World Series of Poker
- Bracelet: 1
- Final tables: 4
- Money finishes: 6
- Highest WSOP Main Event finish: 30th, 2010

World Poker Tour
- Title: 1
- Final table: 2
- Money finishes: 3

European Poker Tour
- Title: None
- Final tables: 2
- Money finishes: 4

= Theo Jørgensen =

Danish poker player

Theo Jørgensen (born 3 May 1972 in Roskilde) is a Danish professional poker player, based in Copenhagen.

Jørgensen began playing poker in the early 1990s. He has been sponsored by betting company BET24 and is now sponsored by PokerStars.

== Tournament success ==
In 2004, Jørgensen won the European Seven-card stud championship in Baden, taking home the €101,688 first prize.

In 2006, Jørgensen made his first European Poker Tour (EPT) final table, finishing 4th in the second season event in Deauville.

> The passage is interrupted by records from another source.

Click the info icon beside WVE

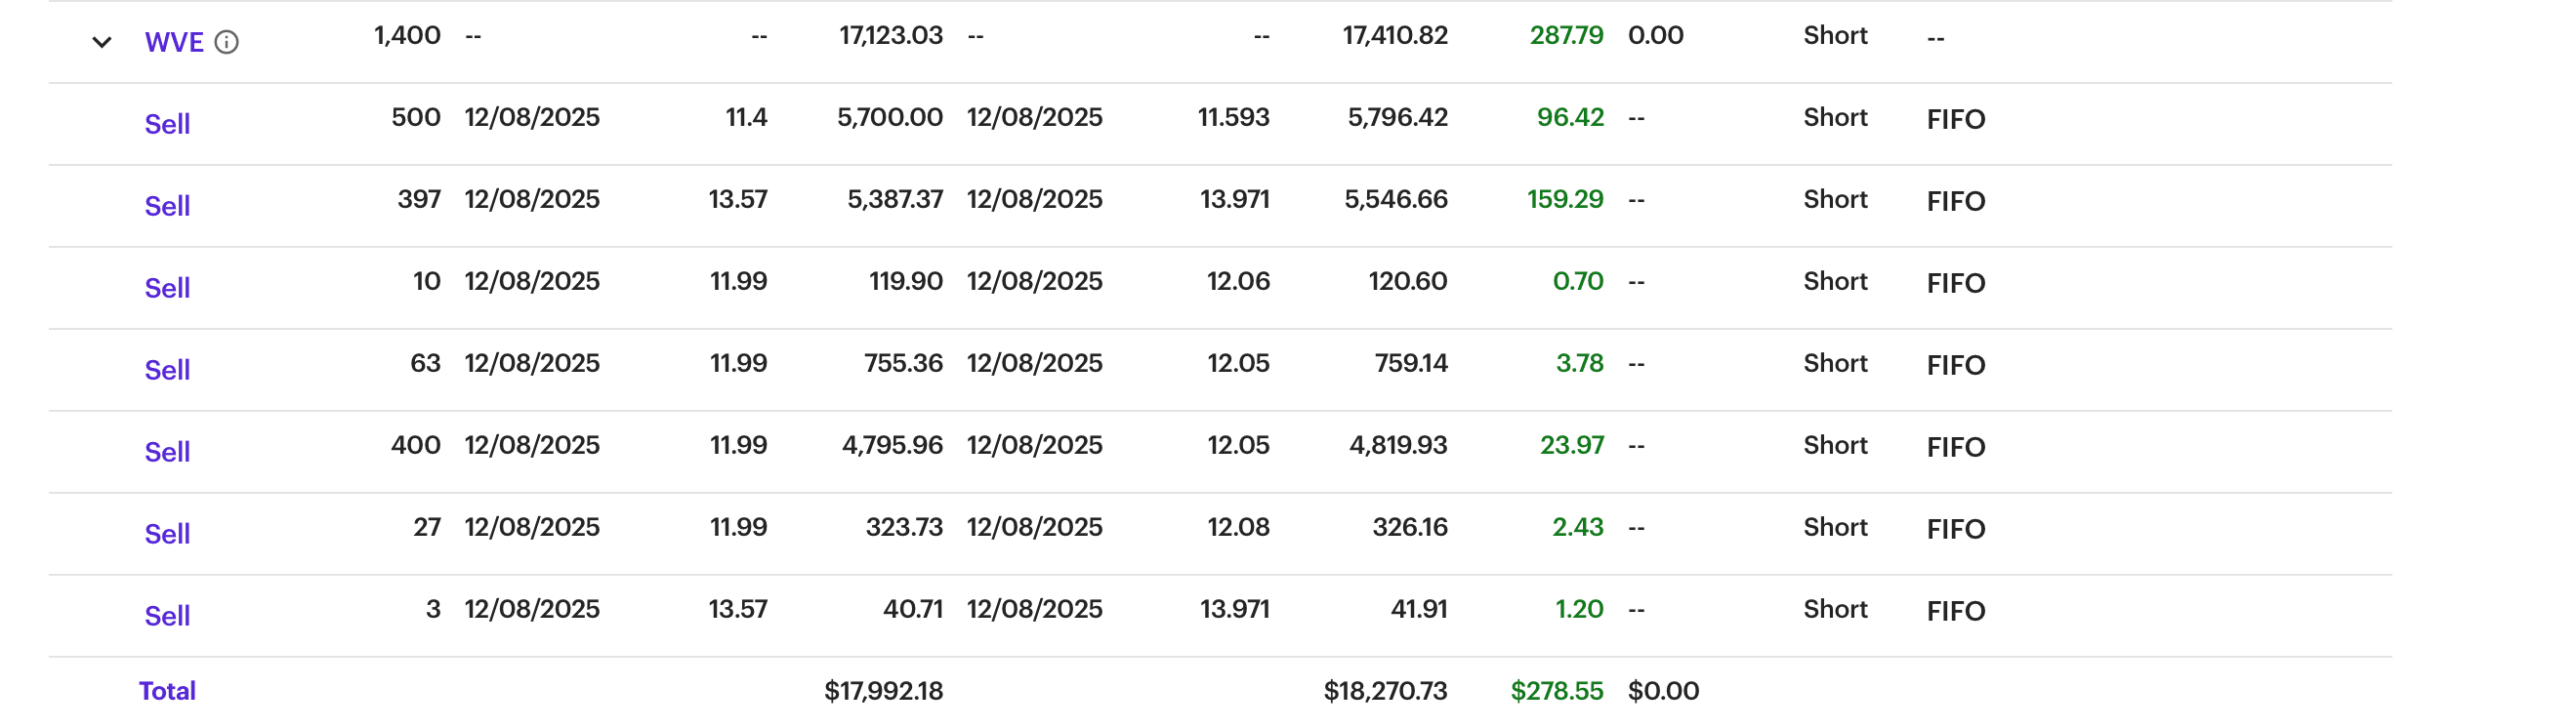tap(227, 42)
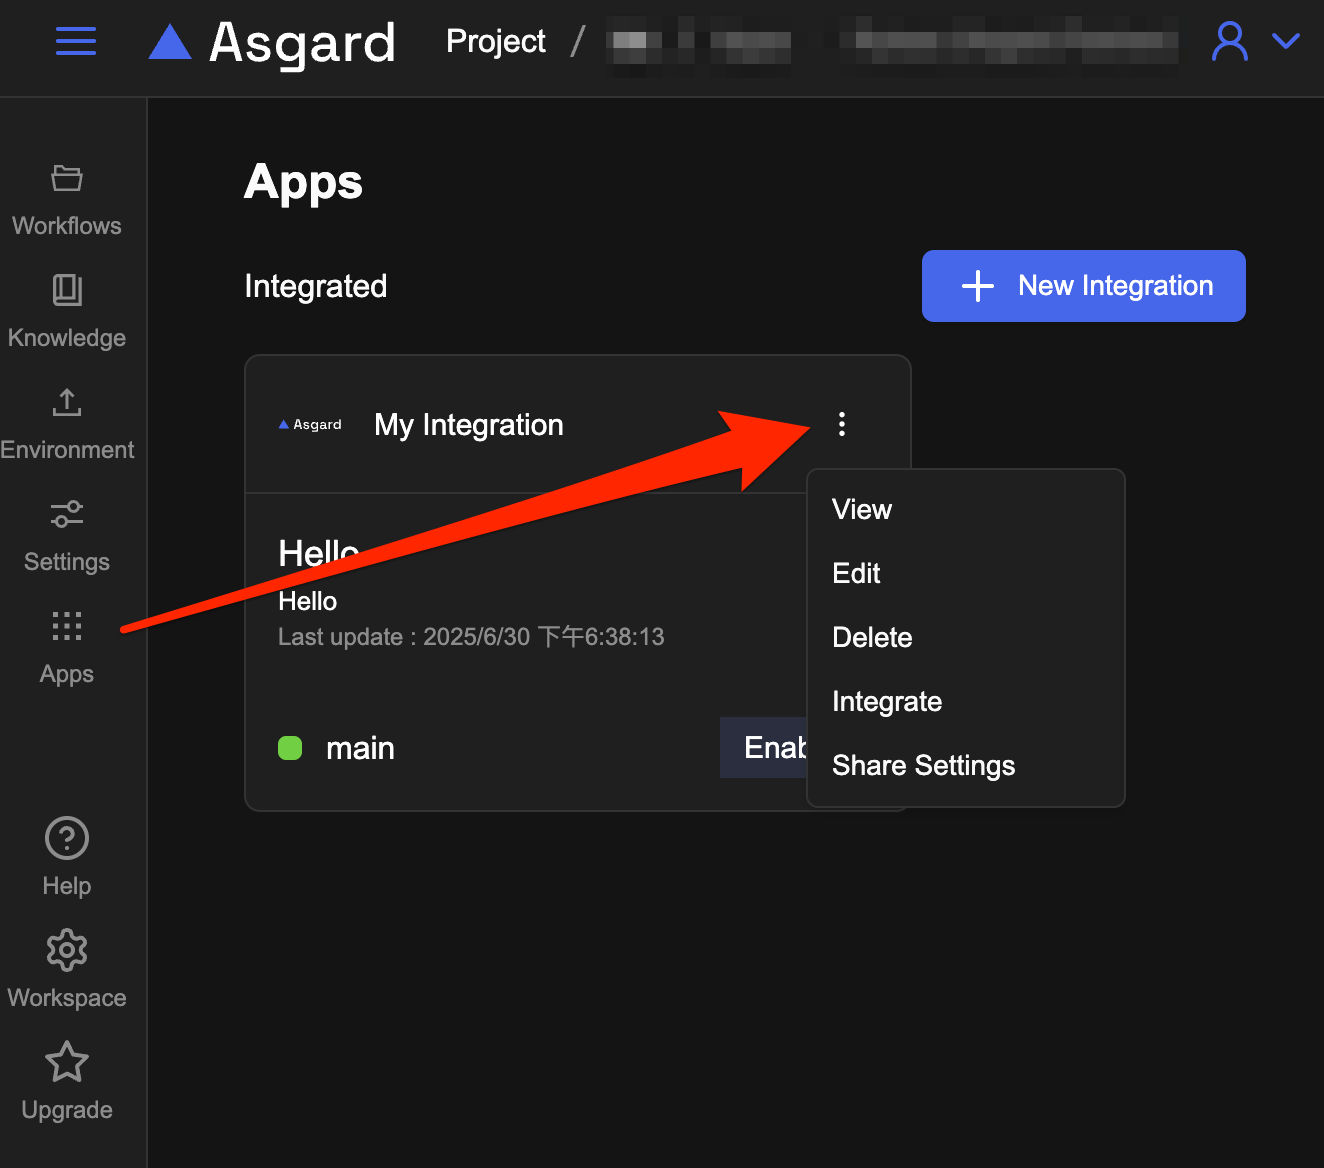The width and height of the screenshot is (1324, 1168).
Task: Click the Project breadcrumb link
Action: pyautogui.click(x=495, y=41)
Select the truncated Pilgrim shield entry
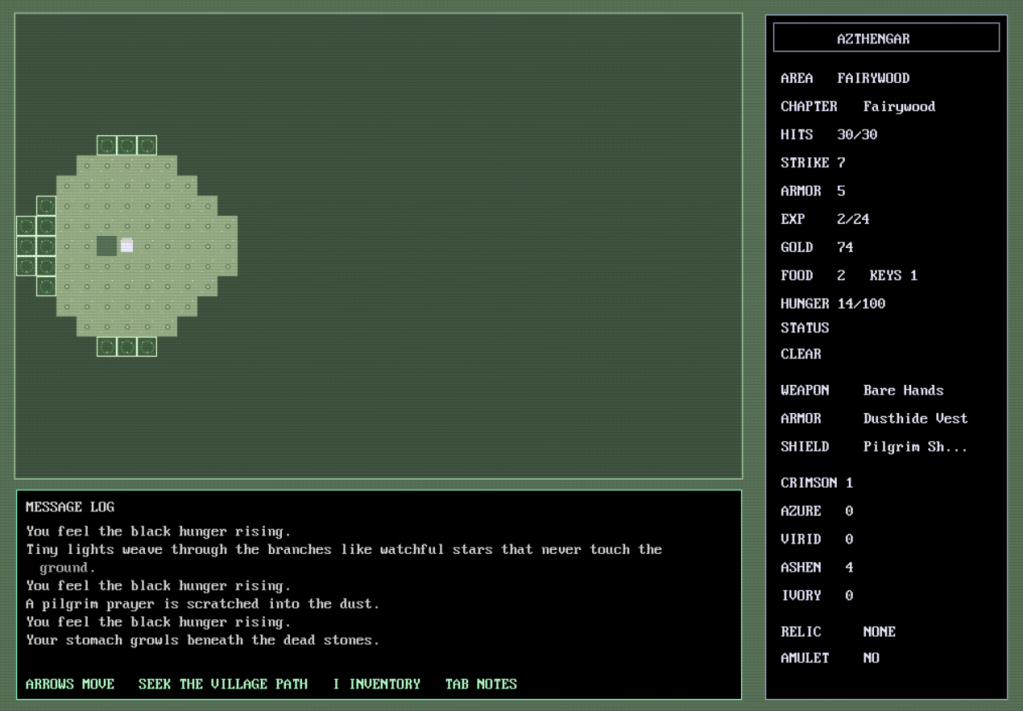This screenshot has width=1023, height=711. pos(915,447)
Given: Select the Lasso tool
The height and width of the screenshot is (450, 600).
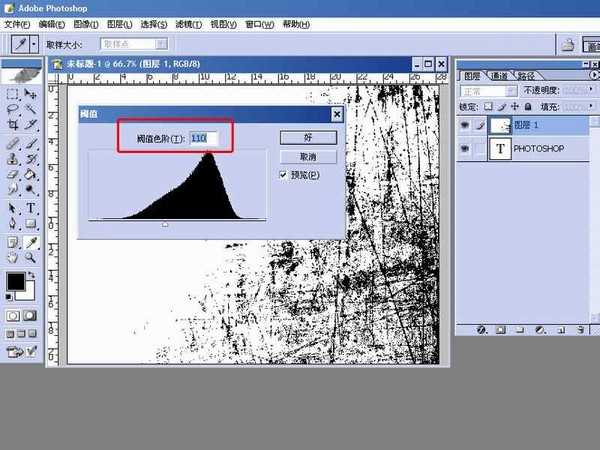Looking at the screenshot, I should [x=12, y=108].
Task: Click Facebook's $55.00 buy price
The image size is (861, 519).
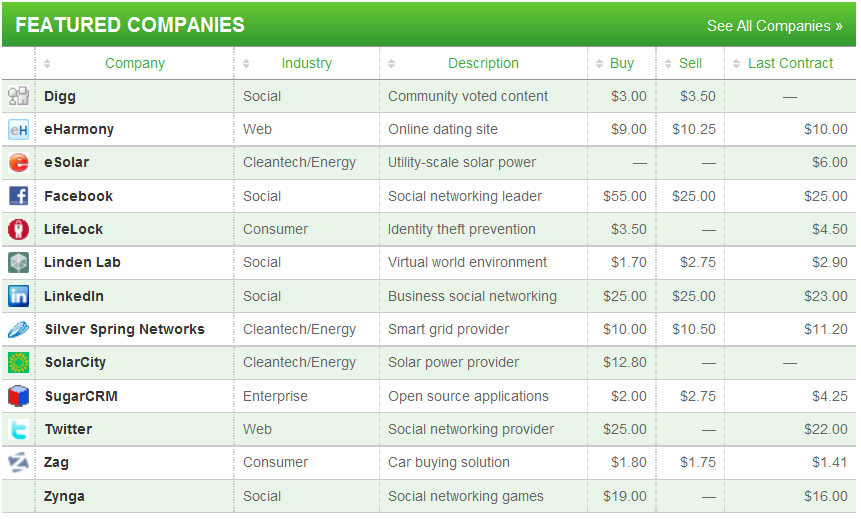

In 2008, Jørgensen won the World Series of Poker Europe (WSOPE) £5000 Pot Limit Omaha tournament, winning £218,626.

Jørgensen represented Denmark in the Poker Nations Cup, where he defeated Padraig Parkinson to win his preliminary heat. He was chosen by Danish captain Martin Wendt to play in the Grand Final, where he was eliminated by Kathy Liebert. He also represented his country in the PartyPoker.com Football & Poker Legends Cup, where he was a member of the winning Danish team, alongside Gus Hansen and Kim Christofte. Jørgensen was the only player in the tournament to finish in the top two in all four matches he played in, and won the individual prize when he defeated team-mate Hansen.

In May 2010 he won his first World Poker Tour (WPT) title in the Season 9 Grand Prix de Paris, collecting €633,902.

At the 2010 World Series of Poker (WSOP) main event, he finished in 30th place.

At the WPT Season 11 Grand Prix de Paris, in September 2012, Jørgensen finished in 2nd place for €264,600 ($333,128).

On 3 December 2012, Jørgensen was robbed by three men in his house. He was shot three times during the robbery.

On 10 March 2013, Jorgensen finished fourth in the EPT London Main Event for £183,000.

As of 2023, his total live tournament winnings exceed $4,200,000. His cashes at the WSOP account for over $900,000 of those winnings.